What ultimately saves Dogma, though, is a newfound refinement in the filmmaking abilities of its director, a guy not previously renowned for technique. Smith is still very much an advocate of the no-frills, point 'n' click school of filmmaking that has characterized his work since his 1994 debut, Clerks, but the self-taught auteur now employs an expanded cinematic vocabulary, including some sophisticated crane and dolly shots. He never gets fancy with is new tricks, though, using them instead as a means of satirizing traditional Hollywood stylistic overkill, and in the service of enriching his slacker aesthetic. Although there are plenty of special optical and make-up effects in Dogma, Smith's matter-of-fact approach renders the assorted supernatural elements believably prosaic.

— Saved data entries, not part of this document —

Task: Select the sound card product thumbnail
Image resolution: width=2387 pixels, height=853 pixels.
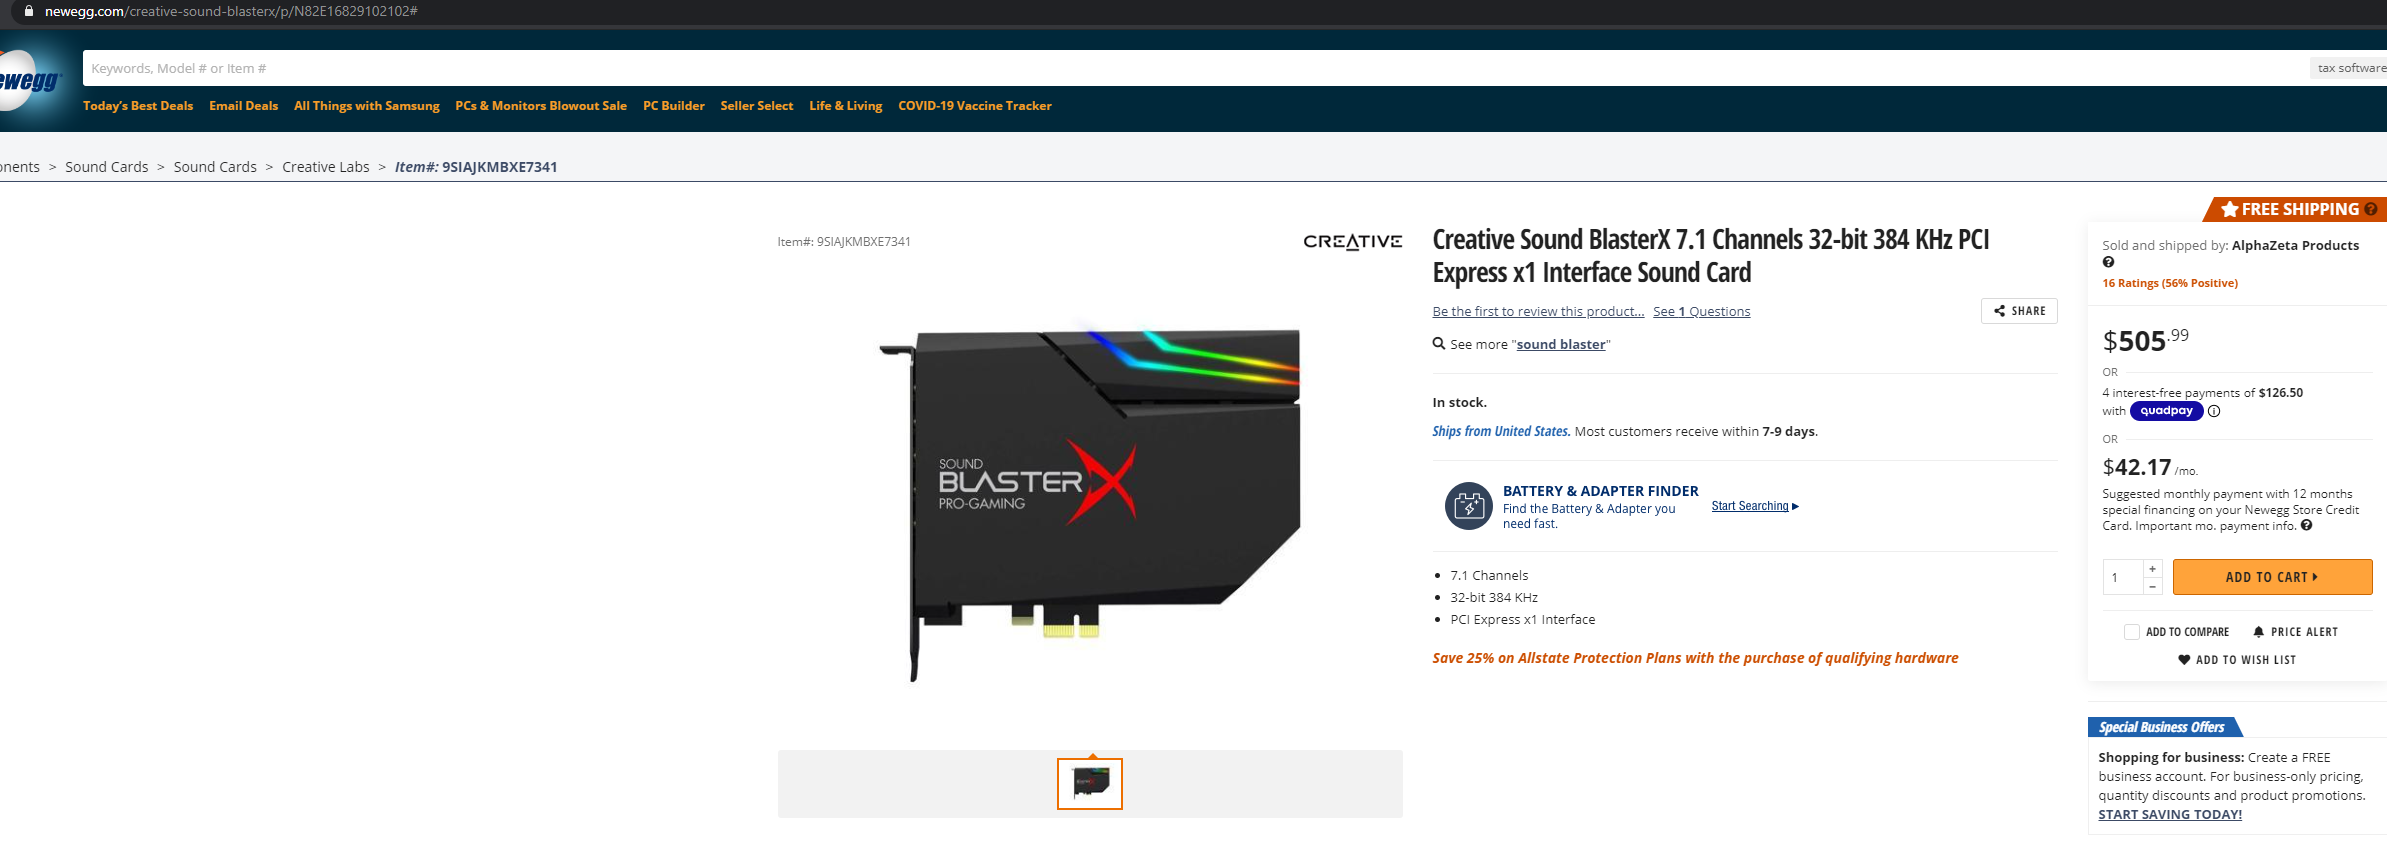Action: point(1090,783)
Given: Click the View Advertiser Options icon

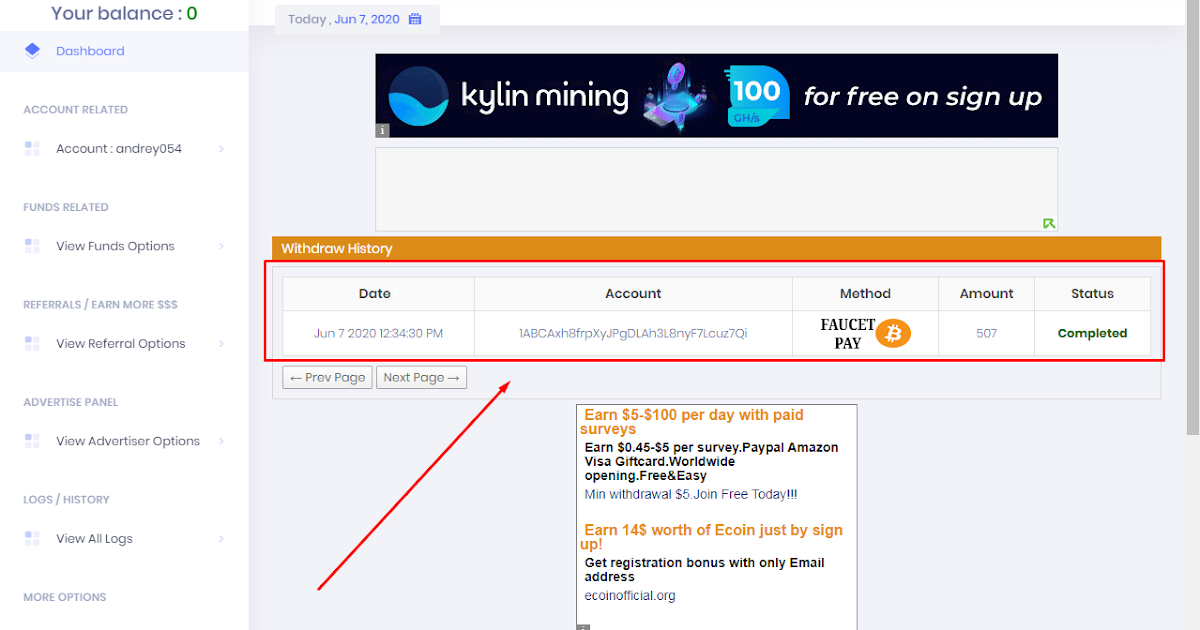Looking at the screenshot, I should (32, 441).
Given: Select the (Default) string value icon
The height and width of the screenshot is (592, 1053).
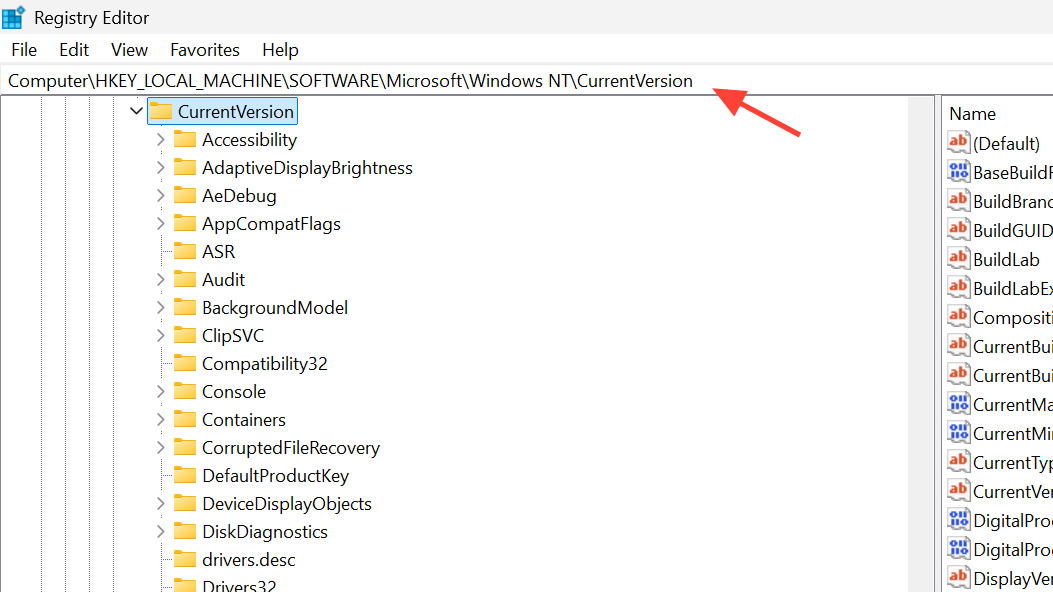Looking at the screenshot, I should [x=959, y=143].

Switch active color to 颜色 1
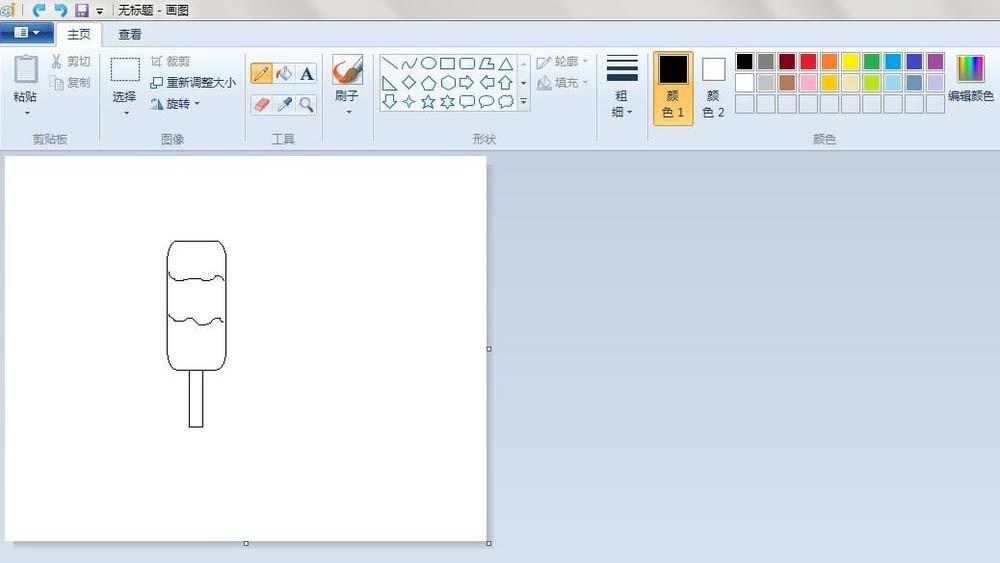pyautogui.click(x=673, y=88)
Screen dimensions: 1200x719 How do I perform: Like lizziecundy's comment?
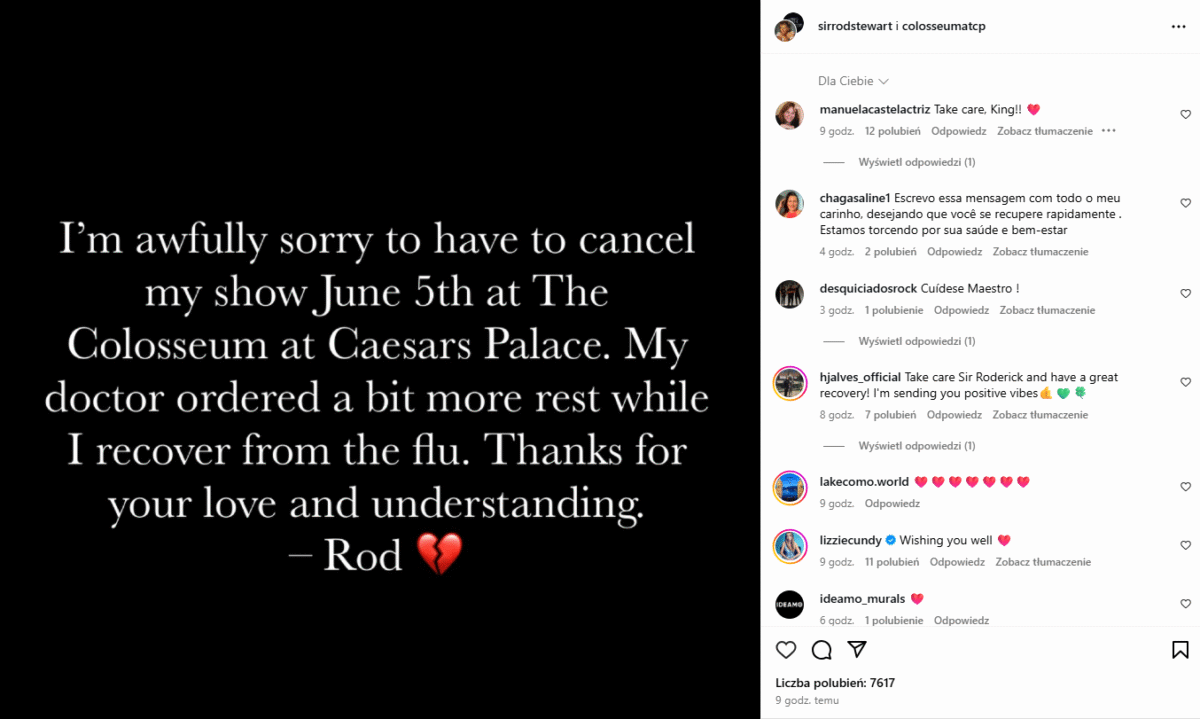tap(1186, 546)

His cast also shines; there isn't a bad or ill-considered performance here (although at times Chris Rock gets a bit too Chris Rock). The real revelation, however, is Damon's turn as Loki. For the first time, Damon seems to get the joke of being Matt Damon, using his pinup-boy cuteness to disarm the audience and draw them into a complex character. A sure to-be classic scene has a really stressed-out Damon/Loki argue with Affleck/Bartleby that he needs to whack a few deserving human scumbags to work off some steam. As if dealing with a petulant child, Bartleby lets Loki have his way, and the two materialize in a corporate boardroom. Damon does a virtual ballet of loathing, his face and body language smoothly segueing from detached bemusement to righteous rage, as he reads each of the assembled CEOs their assorted sins. Finally—with one amusing exception—he blows them all away.

Smith chooses not to show us this mass slaughter. Instead, he focuses on Loki's grinning face as he fires. It's just one of an endless series of subtly canny directorial decisions. Smith distinguishes between violence we need to see in order to know what the hell's going on—angels getting their wings ripped apart, for example—and merely gratuitous bloodshed (people getting shot, which we've seen a million times). And so the movie never teeters into gore-for-gore's sake territory, and never loses our fundamental sympathy.

Just as smart is the refreshing way Dogma runs counter to the predictable ways in which spirituality is presented in American movies. Filmmakers offer either glibly atheist dismissiveness or cough up a conglomeration of pastel New Age pleasantries, such as those trotted out by the likes of What Dreams May Come. Making cheap Jesus jokes or waxing nihilistic about the Meaninglessness of It All is no longer "edgy," shocking, or—more importantly—even funny. Smith, who lists multiple "spiritual advisers" in the film's credits, embraces the irony of a heartfelt presentation of personal spirituality as a last vestige of transgression, and milks it for all its worth. That he's managed to make a film this abrasive to traditional forms of belief while celebrating their essence, and in the process entertaining the hell out of us, is no small miracle.